CNBP controls transcription by unfolding DNA G-quadruplex structures

PASCUTTI, FEDERICO; CHALLIER, EMILSE; GOMEZ, DENNIS; PIPIER, ANGÉLIQUE; WEINER, ANDREA M.J.; CALSOU, PATRICK; ARMAS, PABLO; DAVID, ALDANA P; BINOLFI, ANDRÉS; HECKEL, SOFÍA; CALCATERRA, NORA B

NUCLEIC ACIDS RESEARCH

OXFORD UNIV PRESS

Lugar: Oxford; Año: 2019 vol. 47 p. 7901 - 7901

0305-1048

Guanine-rich DNA strands can fold into noncanonical four-stranded secondary structures named G-quadruplexes (G4).
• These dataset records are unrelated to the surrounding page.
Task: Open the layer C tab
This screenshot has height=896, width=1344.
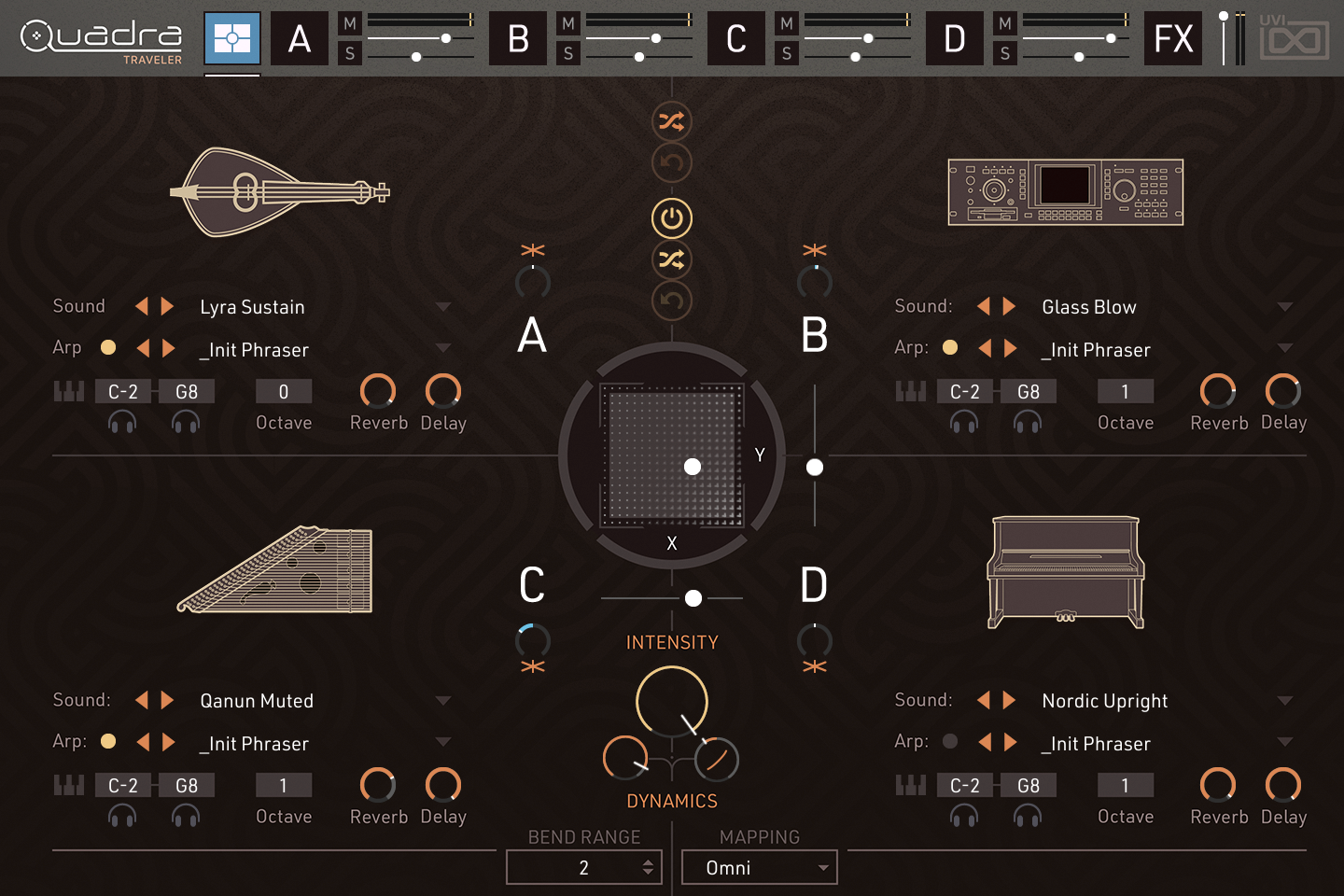Action: pos(735,39)
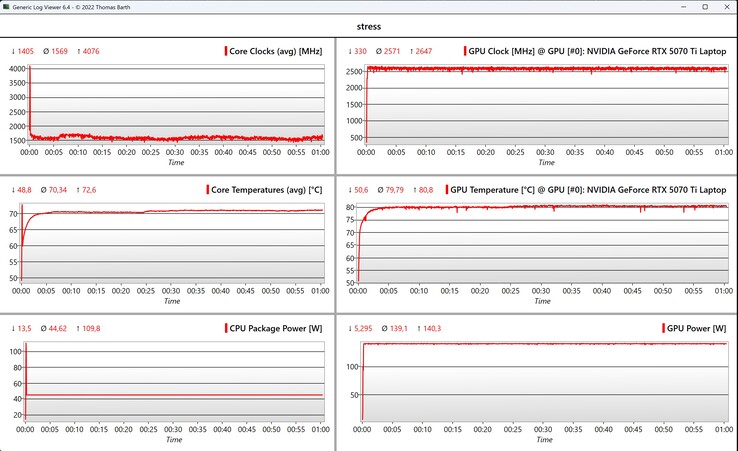738x451 pixels.
Task: Click the average symbol beside 70,34
Action: click(46, 189)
Experimental evidences suggest that G4-DNA surrounding transcription start sites act as cis-regulatory elements by either stimulating or inhibiting gene transcription. Therefore, proteins able to target and regulate specific G4 formation/unfolding are crucial for G4-mediated transcriptional control. Here we present data revealing that cellular nucleic acid binding protein (CNBP) acts in vitro as a G4-unfolding protein over a tetramolecular G4 folded by the TG4T oligonucleotide, as well as over the G4 folded in the promoters of several oncogenes. CNBP depletion in cellulo led to a reduction in the transcription of endogenous KRAS, suggesting a regulatory role of CNBP in relieving the transcriptional abrogation due to G4 formation. CNBP activity was also assayed over the evolutionary conserved G4 enhancing the transcription of NOGGIN (NOG) developmental gene. CNBP unfolded in vitro NOG G4 and experiments performed in cellulo and in vivo in developing zebrafish showed a repressive role of CNBP on the transcription of this gene by G4 unwinding. Our results shed light on the mechanisms underlying CNBP way of action, as well as reinforce the notion about the existence and function of G4s in whole living organisms.